My będziemy kibicować Justynie Steczkowskiej, która wygrywając polskie eliminacje utworem “Gaja”, napisała niesamowitą eurowizyjną historię. Otóż wokalistka wraca do konkursu po 30 latach przerwy. W 1995 roku jako wschodząca gwiazda naszej sceny zajęła odległe miejsce. Czy już jako uznana diva powalczy o coś więcej?
Najpierw musi przejść półfinał, który odbędzie się 13 maja. Zdaniem bukmacherów ma spore szanse, żeby wywalczyć miejsce w pierwszej “10”, co jest równoznaczne z awansem do zaplanowanego na 17 maja finału. Szeroką ofertę bukmacherską na Eurowizję przygotował STS, gdzie można obstawiać zarówno wyniki półfinałów, jak i wielkiego finału. Sprawdź STS Kody Promocyjne, dzięki którym będziesz mógł typować Eurowizję bez ryzyka.

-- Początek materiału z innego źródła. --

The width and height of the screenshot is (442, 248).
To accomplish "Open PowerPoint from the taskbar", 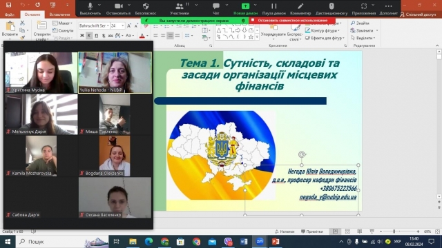I will (276, 242).
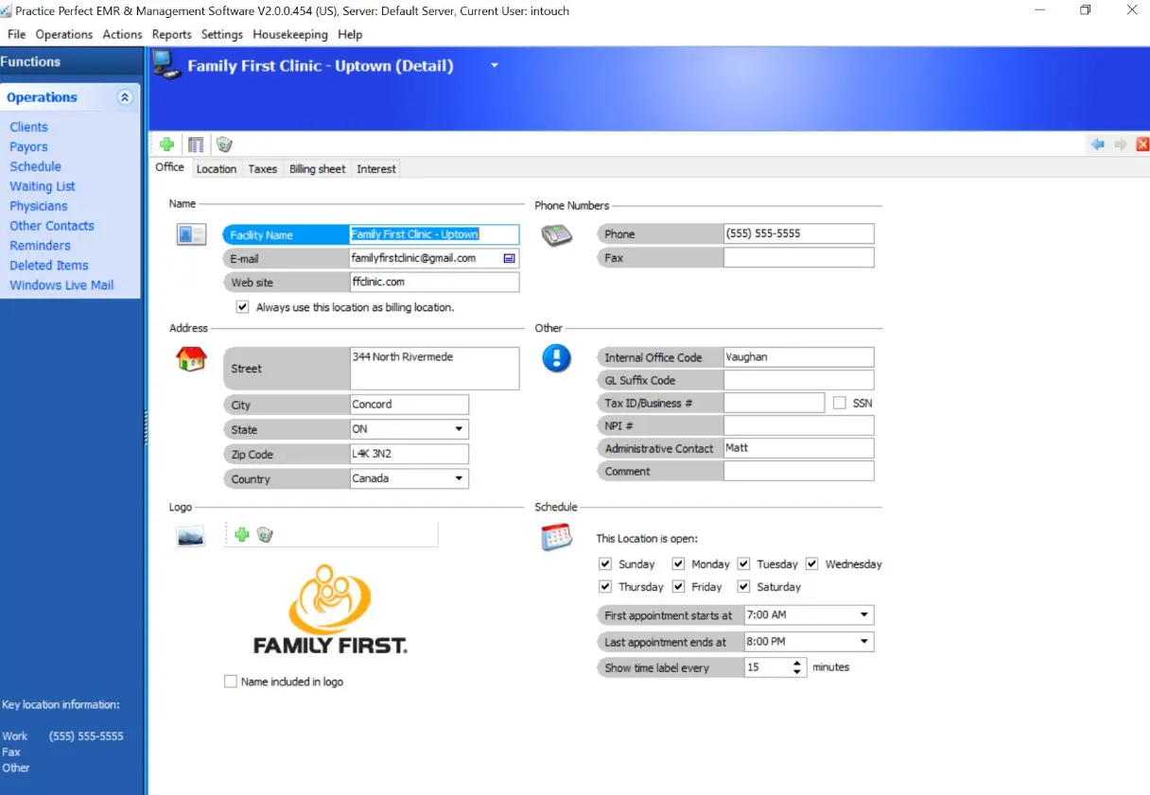Check the 'Name included in logo' box
The height and width of the screenshot is (795, 1150).
click(x=230, y=681)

Szwedzka satyra vs austriacka opera
Jeśli chodzi o faworytów 69. edycji Konkursu Piosenki Eurowizji to na czele stawki znajduje się reprezentujący Szwecję zespół KAJ, z mocno prześmiewczym utworem „Bara Bada Bastu” (w tłumaczeniu „Po prostu idź do sauny”). Piosenka satyryczna ma w tej imprezie bogate tradycje, na dodatek reprezentanci tego kraju zawsze dobrze radzili sobie w Eurowizji, więc nie zdziwi nas triumf szwedzkiej propozycji.
Spore szanse daje się również austriackiemu wokaliście występującym pod pseudonimem JJ (piosenka “Wasted Love”). Prezentuje on bardzo popularny ostatnio nurt, w którym zwykła muzyka rozrywkowa łączy się z operowym kunsztem. Właśnie takie połączenie w ubiegłym roku dało zwycięstwo Szwajcarii, reprezentowanej przez Nemo. Co ciekawe wysoko w notowaniach (na 4. miejscu) znajduje się także propozycja Izraela, więc można być pewnym, że na tym tle pojawią się kontrowersje związane z sytuacją geopolityczną. Podobnie było przed rokiem.
A jakie szanse na końcowy triumf ma Steczkowska? Zdaniem bukmacherów niewielkie, jej zwycięstwo byłoby ogromną sensacją – w tej chwili kursy na takie zdarzenie wynoszą ok. 100.00 lub więcej. Już miejsce w pierwszej “10” uznać należałoby za duży sukces. W ponad 30-letniej historii naszych eurowizyjnych startów, taka sytuacja zdarzyła się tylko trzy razy: w 1994 roku za sprawą Edyty Górniak (2. miejsce), w 2003 roku Ich Troje (7.) oraz w 2016 roku Michała Szpaka (8.).
Wszystkie trzy koncerty Eurowizji 2025 pokaże na żywo TVP: 13 i 15 maja półfinały oraz 17 maja wielki finał.